WHAT TO DO
The required output is every line from the beginning of the entries below through the line that includes "Image resolution: width=1142", copied exactly.

┌─ SOURCE RECORDS

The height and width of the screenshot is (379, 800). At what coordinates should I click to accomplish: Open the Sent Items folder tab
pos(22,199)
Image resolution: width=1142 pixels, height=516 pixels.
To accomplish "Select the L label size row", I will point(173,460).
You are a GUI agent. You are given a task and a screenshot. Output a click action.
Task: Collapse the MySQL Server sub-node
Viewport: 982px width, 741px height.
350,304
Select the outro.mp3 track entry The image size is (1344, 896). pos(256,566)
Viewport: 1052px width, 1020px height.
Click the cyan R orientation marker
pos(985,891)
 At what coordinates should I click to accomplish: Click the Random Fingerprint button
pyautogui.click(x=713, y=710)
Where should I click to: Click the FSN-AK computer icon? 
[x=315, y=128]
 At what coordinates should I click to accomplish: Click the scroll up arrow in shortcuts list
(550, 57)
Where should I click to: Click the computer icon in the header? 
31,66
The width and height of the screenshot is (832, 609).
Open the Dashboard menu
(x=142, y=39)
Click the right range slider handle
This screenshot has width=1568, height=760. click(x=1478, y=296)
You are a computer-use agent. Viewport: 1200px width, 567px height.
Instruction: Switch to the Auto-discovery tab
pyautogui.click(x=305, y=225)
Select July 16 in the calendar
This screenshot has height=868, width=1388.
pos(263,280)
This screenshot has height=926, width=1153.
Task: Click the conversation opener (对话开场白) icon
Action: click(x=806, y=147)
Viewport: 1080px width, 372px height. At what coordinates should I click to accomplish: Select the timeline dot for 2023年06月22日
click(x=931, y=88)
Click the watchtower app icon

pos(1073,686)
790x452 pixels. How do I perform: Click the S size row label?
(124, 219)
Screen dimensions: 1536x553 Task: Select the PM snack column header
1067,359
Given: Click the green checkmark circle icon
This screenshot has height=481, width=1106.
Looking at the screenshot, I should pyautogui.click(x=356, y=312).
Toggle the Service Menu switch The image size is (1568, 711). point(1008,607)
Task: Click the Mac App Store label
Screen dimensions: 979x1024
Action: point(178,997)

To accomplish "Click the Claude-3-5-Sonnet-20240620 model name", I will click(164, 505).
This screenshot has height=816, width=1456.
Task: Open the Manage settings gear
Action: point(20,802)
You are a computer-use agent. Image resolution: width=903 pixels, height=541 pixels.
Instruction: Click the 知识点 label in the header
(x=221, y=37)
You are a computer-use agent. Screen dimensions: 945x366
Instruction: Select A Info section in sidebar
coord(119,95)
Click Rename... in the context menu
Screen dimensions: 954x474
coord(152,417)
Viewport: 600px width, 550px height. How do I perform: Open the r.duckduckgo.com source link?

└─

ANSWER BELOW
The height and width of the screenshot is (379, 800). At what coordinates should I click to accomplish: Open the Sent Items folder tab
pos(22,199)
Image resolution: width=1142 pixels, height=516 pixels.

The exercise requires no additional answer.